Second reply, sorry — I meant to agree that Turing incomplete languages for things like bounded runtime / all-paths constant time algs are an underutilized toolset. They're coming back on Blockchain, also for browser compositor-thread scripting.
But the pressure on the Web to be interactive enough vs. fat or old clients, never mind plugins, pushed not only JS but Java into the Netscape browser in 1995. I don't see how that could have gone another way in time to avoid MS doing the same.
The idea of a general Web scripting language was to make a relief valve where developers ran up against the limits of existing markup and less expressive languages the browser processed.
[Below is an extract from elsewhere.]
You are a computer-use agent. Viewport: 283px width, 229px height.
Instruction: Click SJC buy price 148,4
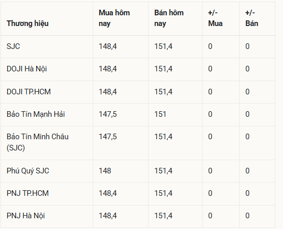click(108, 46)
Then standards bodies were supposed to study the top JS libs and absorb their Turing-incomplete bits into new HTML and CSS. This happened eventually, but not for so long that we had to invent XUL at Mozilla, Adobe did Flex, etc.
Go prove it. Meanwhile, back in reality, Flash was taking over and it did have better JS-variant, better graphics, etc. before we in the HTML5 WHATWG group got browsers upgraded. No-JS happy talk about better Turing-incomplete HTML is idle talk. Go on if you must, but I'll stop here.
"I do not entertain hypotheticals. The world as it is is vexing enough." - Col. Stonehill, "True Grit"
Regardless I don't see how JS is fundamental to any of those services, not even Maps. Instead I suspect HTML would have become more feature rich sooner than HTML5.
I also don't believe JS itself contributes significantly to the trillions of dollars involved in online business.